(DATASET RECORDS)
■ ■ ■ ■ ■ ■ ■

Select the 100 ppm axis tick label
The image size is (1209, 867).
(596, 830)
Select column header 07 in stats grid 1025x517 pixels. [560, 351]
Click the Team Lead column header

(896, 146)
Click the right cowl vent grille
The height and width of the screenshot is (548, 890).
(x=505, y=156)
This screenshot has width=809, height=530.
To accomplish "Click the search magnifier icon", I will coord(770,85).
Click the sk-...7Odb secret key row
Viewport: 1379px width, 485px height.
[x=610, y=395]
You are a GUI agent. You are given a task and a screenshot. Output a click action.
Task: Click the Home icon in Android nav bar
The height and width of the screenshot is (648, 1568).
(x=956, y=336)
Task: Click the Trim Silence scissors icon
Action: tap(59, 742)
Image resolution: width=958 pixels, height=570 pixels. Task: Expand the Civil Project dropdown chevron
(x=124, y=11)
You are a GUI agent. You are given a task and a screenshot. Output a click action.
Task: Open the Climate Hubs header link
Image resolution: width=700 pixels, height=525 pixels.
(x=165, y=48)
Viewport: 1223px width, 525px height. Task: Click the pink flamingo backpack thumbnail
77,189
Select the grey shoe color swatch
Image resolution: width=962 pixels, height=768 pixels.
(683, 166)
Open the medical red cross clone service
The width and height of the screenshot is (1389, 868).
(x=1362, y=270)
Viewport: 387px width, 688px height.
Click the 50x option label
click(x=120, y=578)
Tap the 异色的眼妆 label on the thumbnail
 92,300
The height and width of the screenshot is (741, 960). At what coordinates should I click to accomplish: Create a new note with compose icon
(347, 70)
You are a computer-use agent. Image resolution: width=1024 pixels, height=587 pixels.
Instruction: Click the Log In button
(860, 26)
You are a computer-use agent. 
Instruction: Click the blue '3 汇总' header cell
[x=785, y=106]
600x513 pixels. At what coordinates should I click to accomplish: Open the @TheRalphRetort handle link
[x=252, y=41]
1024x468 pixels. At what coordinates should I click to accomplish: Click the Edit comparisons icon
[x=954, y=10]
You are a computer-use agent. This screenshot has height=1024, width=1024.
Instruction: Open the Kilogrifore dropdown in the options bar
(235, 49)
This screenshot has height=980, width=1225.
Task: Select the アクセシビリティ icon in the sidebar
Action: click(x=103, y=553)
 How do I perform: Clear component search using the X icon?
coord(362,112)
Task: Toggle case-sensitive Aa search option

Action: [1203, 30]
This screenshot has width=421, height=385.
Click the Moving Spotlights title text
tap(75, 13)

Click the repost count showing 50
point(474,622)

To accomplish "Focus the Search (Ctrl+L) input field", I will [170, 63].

■ ■ ■ ■ ■ ■ ■

Rewrite every line of the data above as a numbered list, leaving out the blank lines.

1. Select the 100 ppm axis tick label
2. The image size is (1209, 867).
3. (596, 830)
4. Select column header 07 in stats grid 1025x517 pixels. [560, 351]
5. Click the Team Lead column header
6. (896, 146)
7. Click the right cowl vent grille
8. The height and width of the screenshot is (548, 890).
9. (x=505, y=156)
10. This screenshot has width=809, height=530.
11. To accomplish "Click the search magnifier icon", I will coord(770,85).
12. Click the sk-...7Odb secret key row
13. Viewport: 1379px width, 485px height.
14. [x=610, y=395]
15. You are a GUI agent. You are given a task and a screenshot. Output a click action.
16. Task: Click the Home icon in Android nav bar
17. The height and width of the screenshot is (648, 1568).
18. (x=956, y=336)
19. Task: Click the Trim Silence scissors icon
20. Action: tap(59, 742)
21. Image resolution: width=958 pixels, height=570 pixels. Task: Expand the Civil Project dropdown chevron
22. (x=124, y=11)
23. You are a GUI agent. You are given a task and a screenshot. Output a click action.
24. Task: Open the Climate Hubs header link
25. Image resolution: width=700 pixels, height=525 pixels.
26. (x=165, y=48)
27. Viewport: 1223px width, 525px height. Task: Click the pink flamingo backpack thumbnail
28. 77,189
29. Select the grey shoe color swatch
30. Image resolution: width=962 pixels, height=768 pixels.
31. (683, 166)
32. Open the medical red cross clone service
33. The width and height of the screenshot is (1389, 868).
34. (x=1362, y=270)
35. Viewport: 387px width, 688px height.
36. Click the 50x option label
37. click(x=120, y=578)
38. Tap the 异色的眼妆 label on the thumbnail
39.  92,300
40. The height and width of the screenshot is (741, 960). At what coordinates should I click to accomplish: Create a new note with compose icon
41. (347, 70)
42. You are a computer-use agent. Image resolution: width=1024 pixels, height=587 pixels.
43. Instruction: Click the Log In button
44. (860, 26)
45. You are a computer-use agent. 
46. Instruction: Click the blue '3 汇总' header cell
47. [x=785, y=106]
48. 600x513 pixels. At what coordinates should I click to accomplish: Open the @TheRalphRetort handle link
49. [x=252, y=41]
50. 1024x468 pixels. At what coordinates should I click to accomplish: Click the Edit comparisons icon
51. [x=954, y=10]
52. You are a computer-use agent. This screenshot has height=1024, width=1024.
53. Instruction: Open the Kilogrifore dropdown in the options bar
54. (235, 49)
55. This screenshot has height=980, width=1225.
56. Task: Select the アクセシビリティ icon in the sidebar
57. Action: click(x=103, y=553)
58.  How do I perform: Clear component search using the X icon?
59. coord(362,112)
60. Task: Toggle case-sensitive Aa search option
61. Action: [1203, 30]
62. This screenshot has width=421, height=385.
63. Click the Moving Spotlights title text
64. tap(75, 13)
65. Click the repost count showing 50
66. point(474,622)
67. To accomplish "Focus the Search (Ctrl+L) input field", I will [170, 63].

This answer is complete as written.